Look through the material below and say how many of its lines carry the string "computer". Only the number should be given.

§ Input data
▬▬▬▬▬▬▬▬▬▬
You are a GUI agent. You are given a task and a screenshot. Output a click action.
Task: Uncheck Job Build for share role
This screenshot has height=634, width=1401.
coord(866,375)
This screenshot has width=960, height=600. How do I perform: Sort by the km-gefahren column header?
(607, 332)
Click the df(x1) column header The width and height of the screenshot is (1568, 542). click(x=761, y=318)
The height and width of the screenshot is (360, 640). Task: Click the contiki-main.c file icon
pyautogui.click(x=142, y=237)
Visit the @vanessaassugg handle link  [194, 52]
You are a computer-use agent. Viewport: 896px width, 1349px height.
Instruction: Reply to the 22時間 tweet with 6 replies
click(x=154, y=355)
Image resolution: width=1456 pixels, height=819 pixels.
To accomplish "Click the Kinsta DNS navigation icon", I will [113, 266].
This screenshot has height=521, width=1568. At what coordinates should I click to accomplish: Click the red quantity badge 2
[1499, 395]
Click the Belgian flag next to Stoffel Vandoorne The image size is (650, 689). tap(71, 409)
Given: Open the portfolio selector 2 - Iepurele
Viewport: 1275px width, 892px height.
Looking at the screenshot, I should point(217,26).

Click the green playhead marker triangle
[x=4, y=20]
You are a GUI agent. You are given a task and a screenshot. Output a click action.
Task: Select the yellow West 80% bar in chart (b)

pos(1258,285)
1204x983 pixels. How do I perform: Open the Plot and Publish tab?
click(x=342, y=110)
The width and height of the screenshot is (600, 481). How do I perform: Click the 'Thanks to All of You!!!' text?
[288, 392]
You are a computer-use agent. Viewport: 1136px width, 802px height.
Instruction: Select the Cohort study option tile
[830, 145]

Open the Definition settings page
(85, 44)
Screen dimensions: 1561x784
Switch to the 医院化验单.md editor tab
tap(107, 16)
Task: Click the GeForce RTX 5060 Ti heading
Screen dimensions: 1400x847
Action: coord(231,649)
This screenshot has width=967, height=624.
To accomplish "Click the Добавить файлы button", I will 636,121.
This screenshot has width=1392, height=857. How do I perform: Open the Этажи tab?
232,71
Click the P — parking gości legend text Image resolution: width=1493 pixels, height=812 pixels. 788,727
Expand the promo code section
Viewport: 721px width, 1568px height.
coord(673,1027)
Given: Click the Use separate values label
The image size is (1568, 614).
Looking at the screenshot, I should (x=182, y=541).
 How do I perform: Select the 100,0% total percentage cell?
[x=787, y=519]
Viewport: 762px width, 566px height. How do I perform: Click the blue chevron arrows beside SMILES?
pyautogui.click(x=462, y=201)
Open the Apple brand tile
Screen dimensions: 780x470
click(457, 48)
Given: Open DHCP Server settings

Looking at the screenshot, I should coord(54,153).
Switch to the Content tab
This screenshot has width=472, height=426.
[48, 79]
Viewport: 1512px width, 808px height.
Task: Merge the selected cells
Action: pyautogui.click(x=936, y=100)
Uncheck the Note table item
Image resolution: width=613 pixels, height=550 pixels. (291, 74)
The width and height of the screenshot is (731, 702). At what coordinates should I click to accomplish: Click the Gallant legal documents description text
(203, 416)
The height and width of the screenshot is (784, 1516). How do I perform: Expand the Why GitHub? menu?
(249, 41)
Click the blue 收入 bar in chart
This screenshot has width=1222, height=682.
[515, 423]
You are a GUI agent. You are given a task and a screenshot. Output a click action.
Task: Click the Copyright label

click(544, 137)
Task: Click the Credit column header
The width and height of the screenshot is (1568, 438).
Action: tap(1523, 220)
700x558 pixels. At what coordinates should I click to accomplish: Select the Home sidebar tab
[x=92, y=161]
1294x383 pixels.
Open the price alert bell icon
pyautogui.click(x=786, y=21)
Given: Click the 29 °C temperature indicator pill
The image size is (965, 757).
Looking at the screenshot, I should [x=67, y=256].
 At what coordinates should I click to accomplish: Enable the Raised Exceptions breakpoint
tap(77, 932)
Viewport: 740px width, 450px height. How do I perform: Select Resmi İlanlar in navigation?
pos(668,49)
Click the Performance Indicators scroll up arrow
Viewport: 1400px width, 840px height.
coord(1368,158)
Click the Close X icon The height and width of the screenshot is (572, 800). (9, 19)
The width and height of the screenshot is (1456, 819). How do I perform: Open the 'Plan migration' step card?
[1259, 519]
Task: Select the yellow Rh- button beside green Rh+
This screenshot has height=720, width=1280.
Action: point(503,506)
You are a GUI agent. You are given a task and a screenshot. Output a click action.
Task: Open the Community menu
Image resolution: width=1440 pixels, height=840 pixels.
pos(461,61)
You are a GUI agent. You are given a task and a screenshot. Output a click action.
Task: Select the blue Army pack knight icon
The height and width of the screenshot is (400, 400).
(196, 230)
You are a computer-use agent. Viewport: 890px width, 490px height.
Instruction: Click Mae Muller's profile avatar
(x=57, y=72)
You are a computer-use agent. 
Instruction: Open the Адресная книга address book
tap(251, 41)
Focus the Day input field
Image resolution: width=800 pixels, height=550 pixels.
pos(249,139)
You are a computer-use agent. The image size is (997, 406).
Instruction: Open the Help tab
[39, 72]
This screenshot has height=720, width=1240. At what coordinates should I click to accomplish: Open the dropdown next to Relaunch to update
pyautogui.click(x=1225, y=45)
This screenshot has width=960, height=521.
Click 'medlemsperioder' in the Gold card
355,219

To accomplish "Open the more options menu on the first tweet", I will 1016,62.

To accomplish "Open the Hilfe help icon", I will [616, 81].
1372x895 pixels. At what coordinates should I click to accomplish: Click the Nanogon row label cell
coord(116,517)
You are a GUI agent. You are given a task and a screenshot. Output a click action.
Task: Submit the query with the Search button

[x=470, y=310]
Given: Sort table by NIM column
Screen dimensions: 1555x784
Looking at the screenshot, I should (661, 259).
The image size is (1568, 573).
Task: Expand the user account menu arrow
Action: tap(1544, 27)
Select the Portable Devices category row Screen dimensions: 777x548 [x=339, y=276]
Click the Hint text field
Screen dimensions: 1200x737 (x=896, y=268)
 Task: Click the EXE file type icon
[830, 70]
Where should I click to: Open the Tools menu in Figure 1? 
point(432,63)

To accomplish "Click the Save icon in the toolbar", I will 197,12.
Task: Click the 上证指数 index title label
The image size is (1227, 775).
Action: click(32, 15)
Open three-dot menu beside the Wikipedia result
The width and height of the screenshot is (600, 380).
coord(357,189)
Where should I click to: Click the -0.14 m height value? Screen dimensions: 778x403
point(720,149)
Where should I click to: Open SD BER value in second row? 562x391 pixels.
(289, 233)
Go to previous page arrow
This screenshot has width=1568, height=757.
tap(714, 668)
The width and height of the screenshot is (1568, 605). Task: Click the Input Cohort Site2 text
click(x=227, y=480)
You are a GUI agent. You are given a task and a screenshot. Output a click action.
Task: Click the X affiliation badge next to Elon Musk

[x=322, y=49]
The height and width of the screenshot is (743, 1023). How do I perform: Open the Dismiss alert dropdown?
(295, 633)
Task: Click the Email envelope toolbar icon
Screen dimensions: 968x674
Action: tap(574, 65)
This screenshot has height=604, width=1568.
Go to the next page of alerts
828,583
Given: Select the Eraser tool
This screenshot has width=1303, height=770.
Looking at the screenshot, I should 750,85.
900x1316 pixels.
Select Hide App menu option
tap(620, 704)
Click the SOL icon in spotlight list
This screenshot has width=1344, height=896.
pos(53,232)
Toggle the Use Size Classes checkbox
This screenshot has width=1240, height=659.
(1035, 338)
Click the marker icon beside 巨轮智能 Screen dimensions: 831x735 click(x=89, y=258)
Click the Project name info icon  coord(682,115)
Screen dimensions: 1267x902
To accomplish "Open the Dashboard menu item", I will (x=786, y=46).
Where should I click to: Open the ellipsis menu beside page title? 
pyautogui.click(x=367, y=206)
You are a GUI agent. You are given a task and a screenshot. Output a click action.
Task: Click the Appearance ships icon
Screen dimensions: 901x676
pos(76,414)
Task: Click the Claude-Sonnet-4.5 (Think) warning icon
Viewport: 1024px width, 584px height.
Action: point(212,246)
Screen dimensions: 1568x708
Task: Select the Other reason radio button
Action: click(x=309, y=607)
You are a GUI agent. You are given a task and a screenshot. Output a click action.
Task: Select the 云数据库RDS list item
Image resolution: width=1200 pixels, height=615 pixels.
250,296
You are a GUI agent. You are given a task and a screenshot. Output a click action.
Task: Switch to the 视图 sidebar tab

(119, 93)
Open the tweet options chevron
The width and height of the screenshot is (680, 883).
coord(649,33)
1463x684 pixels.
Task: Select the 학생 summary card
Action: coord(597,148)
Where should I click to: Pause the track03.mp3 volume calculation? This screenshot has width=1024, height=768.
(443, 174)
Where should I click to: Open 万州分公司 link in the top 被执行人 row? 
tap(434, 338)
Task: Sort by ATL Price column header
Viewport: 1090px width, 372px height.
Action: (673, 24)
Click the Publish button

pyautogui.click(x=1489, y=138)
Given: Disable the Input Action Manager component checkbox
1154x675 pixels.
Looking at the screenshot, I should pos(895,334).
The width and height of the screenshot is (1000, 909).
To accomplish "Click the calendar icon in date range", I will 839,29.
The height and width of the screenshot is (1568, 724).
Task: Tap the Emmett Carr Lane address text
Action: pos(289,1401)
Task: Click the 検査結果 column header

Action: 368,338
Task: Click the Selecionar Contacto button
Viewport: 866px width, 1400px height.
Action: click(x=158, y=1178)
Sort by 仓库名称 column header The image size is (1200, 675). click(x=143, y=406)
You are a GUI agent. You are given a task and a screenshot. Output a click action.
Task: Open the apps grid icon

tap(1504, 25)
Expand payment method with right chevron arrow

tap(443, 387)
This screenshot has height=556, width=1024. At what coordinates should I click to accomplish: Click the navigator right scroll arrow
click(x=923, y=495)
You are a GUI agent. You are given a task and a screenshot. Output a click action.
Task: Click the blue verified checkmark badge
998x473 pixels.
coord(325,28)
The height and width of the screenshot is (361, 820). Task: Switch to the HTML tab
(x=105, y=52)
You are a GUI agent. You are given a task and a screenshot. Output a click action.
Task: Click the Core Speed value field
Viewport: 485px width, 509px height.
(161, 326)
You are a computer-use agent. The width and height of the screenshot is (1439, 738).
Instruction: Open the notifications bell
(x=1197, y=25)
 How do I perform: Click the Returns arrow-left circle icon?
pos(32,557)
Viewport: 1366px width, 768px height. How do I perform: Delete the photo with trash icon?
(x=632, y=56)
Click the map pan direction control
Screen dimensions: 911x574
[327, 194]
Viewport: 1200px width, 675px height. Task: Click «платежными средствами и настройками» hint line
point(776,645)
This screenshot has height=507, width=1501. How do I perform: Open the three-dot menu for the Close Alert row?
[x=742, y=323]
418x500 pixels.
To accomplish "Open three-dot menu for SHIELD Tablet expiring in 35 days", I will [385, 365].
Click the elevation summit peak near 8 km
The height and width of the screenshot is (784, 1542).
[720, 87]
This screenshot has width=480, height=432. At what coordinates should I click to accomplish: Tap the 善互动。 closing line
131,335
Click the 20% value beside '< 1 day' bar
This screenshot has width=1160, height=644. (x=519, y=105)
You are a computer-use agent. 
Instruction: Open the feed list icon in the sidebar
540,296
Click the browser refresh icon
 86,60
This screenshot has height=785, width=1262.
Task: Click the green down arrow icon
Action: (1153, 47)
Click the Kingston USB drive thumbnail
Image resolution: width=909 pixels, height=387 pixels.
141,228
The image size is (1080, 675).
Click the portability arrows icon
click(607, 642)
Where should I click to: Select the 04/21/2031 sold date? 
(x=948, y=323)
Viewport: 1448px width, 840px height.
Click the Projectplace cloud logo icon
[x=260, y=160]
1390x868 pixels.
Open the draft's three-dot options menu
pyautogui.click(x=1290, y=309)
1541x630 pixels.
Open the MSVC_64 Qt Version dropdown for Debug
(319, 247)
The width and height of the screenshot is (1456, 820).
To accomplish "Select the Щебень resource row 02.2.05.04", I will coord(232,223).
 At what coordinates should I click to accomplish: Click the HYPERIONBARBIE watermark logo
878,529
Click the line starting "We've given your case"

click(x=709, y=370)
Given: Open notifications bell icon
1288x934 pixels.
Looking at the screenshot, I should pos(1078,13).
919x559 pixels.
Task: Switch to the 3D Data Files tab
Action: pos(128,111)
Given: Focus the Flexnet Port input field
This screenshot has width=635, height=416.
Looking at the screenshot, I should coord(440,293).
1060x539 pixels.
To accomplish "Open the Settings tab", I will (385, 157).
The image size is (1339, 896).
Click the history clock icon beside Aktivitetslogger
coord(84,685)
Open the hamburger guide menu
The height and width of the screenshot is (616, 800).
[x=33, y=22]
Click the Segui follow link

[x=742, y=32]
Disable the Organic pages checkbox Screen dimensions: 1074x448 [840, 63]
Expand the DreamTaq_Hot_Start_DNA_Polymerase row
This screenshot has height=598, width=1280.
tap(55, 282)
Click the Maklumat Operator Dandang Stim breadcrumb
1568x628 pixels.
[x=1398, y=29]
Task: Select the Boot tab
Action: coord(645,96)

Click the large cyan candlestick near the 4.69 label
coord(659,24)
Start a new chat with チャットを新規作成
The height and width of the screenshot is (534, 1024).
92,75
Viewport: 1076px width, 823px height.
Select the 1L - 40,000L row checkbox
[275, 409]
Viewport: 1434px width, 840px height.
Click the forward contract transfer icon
▬▬▬▬▬▬▬▬▬▬
§ Answer box
7